Future plans for App in the Air’s personal travel assistant app – including new tech

In order to help understand the needs of the modern-day business traveller, Annakov and his team hold meet-ups with some of the most active users of the travel assistant app to get feedback.

These are often in aviation-themed locations, whether it’s William E Boeing’s “Red Barn” in Seattle – where Boeing’s first aircraft was manufactured – or at London’s Emirates Aviation Experience, which features a flight simulator and interactive exhibitions.

It’s at these events that the team will find out from its core user base which functions would most benefit them.

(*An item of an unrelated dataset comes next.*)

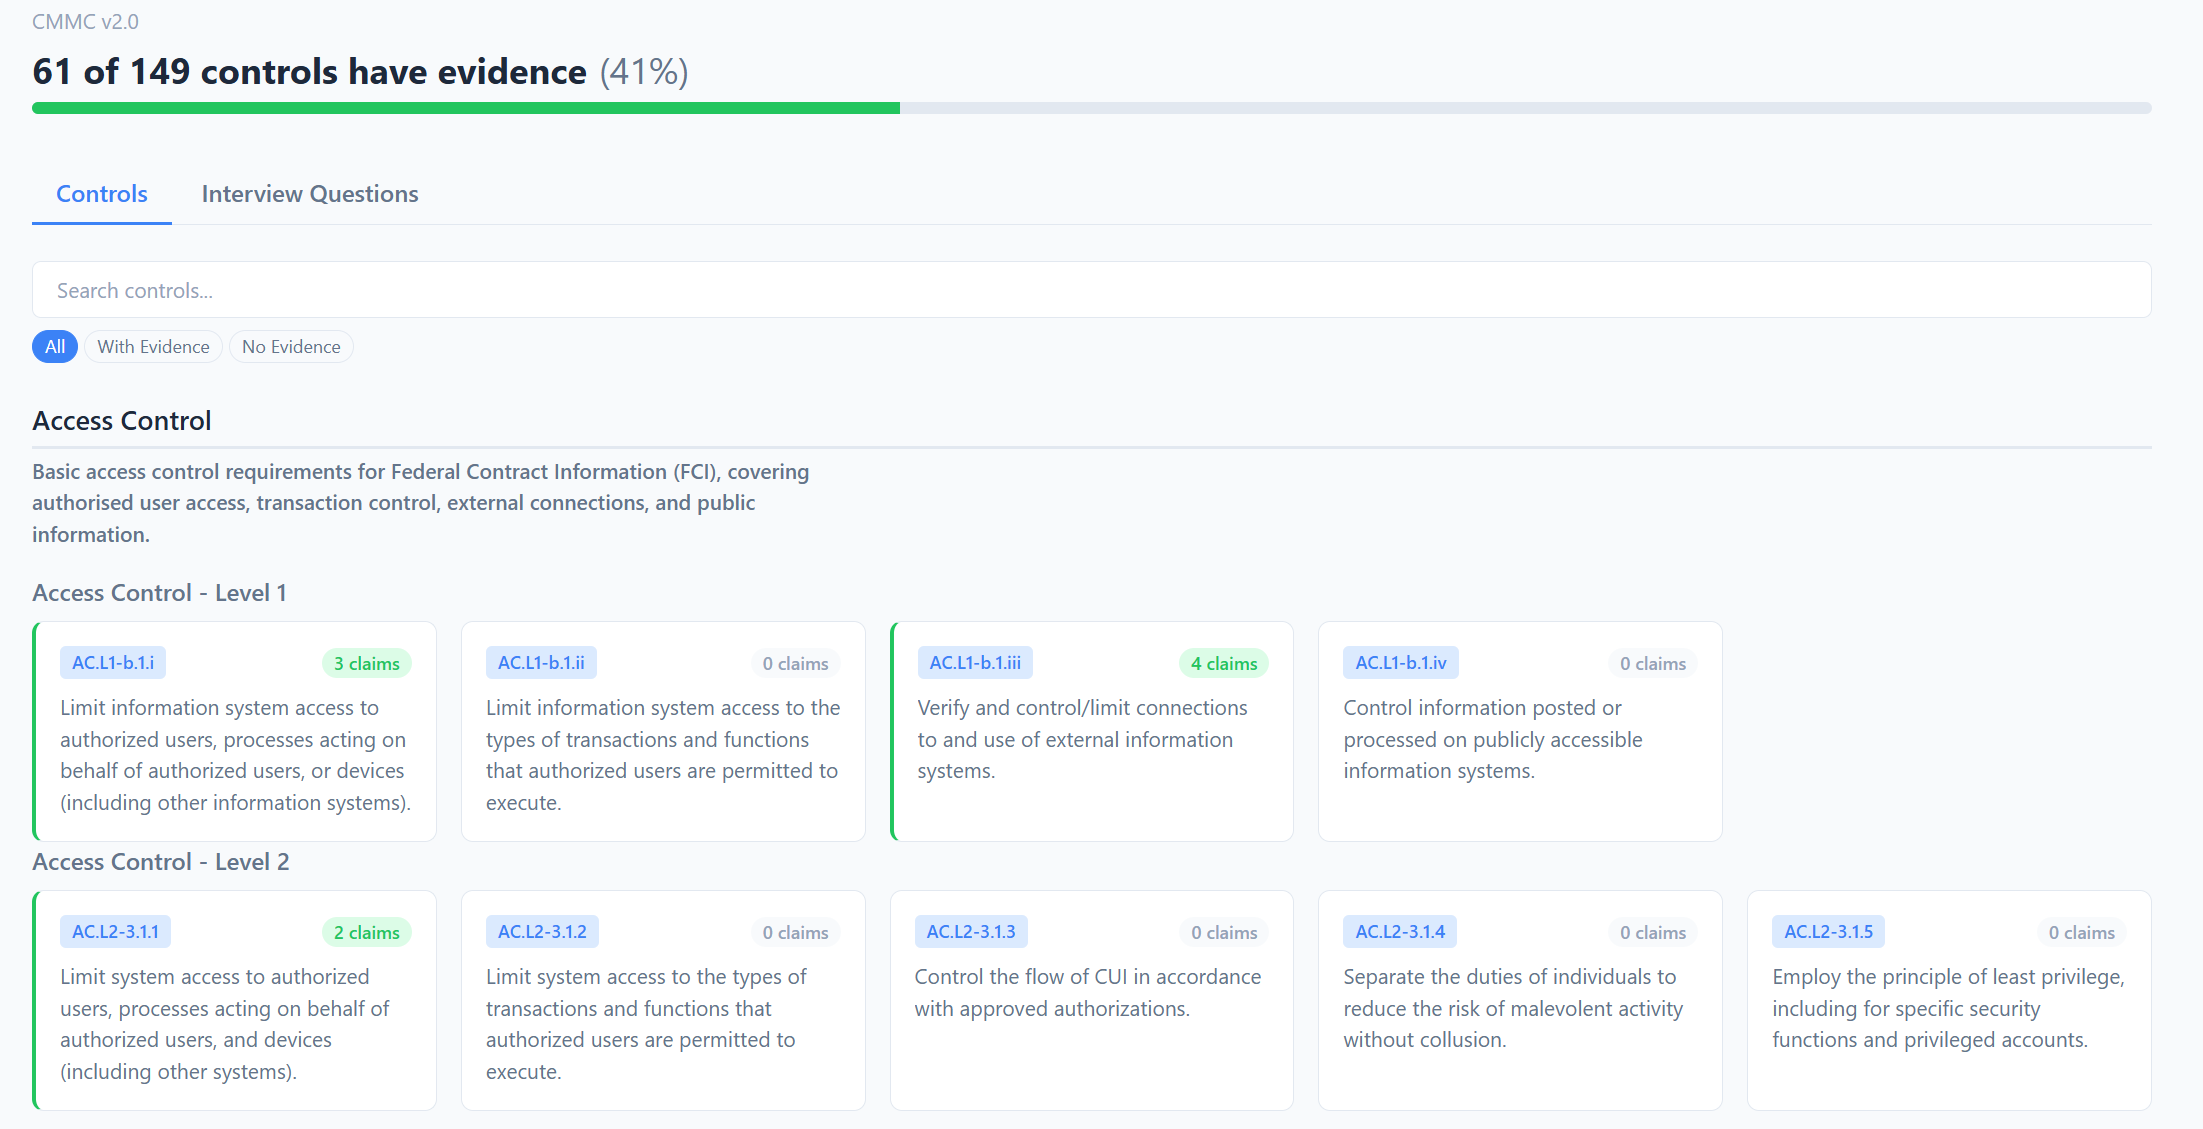Viewport: 2203px width, 1129px height.
Task: Select the AC.L2-3.1.5 control badge
Action: (x=1828, y=931)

One thing that cropped up a lot was integrating flight and hotel bookings, something that’s now in the pipeline, while there are plans to eventually be able to store boarding passes in the app too.

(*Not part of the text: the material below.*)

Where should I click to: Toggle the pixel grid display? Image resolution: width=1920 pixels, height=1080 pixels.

App in the Air, travel assistant app
Airport maps, useful tips and live weather information are among App in the Air’s features (Credit: App in the Air)

Annakov explains: “We’re testing direct booking integration with a hotel chain, such as IAG or Marriott, and airlines like United, Lufthansa and American.

“At the moment, if you book a Hilton Hotel via a platform like or Expedia, you don’t get loyalty points and they take a fee.

“This is important for frequent flyers because they use company money to travel but earn the loyalty points to spend on personal travel, which is one of the benefits.

“For the airlines and hotels, it bypasses the intermediaries so they can have a direct relationship with the customer.

“That has two advantages – they can offer lower prices and it means they can offer ancillary services.”

For Annakov, this is all part of an “evolving living system” that is constantly in flux.

He adds: “My expectation is in a couple of years, most big airlines will completely remove the check-in procedure because it doesn’t make sense anymore.

“It made sense in the 1970s but now they sell the exact seats so automatic check-in won’t be as important a feature in a couple of years.

“That means we have to evolve what we offer as part of the package. We don’t want to be just another app – we want to be the most innovative app that simplifies travel using new technology.”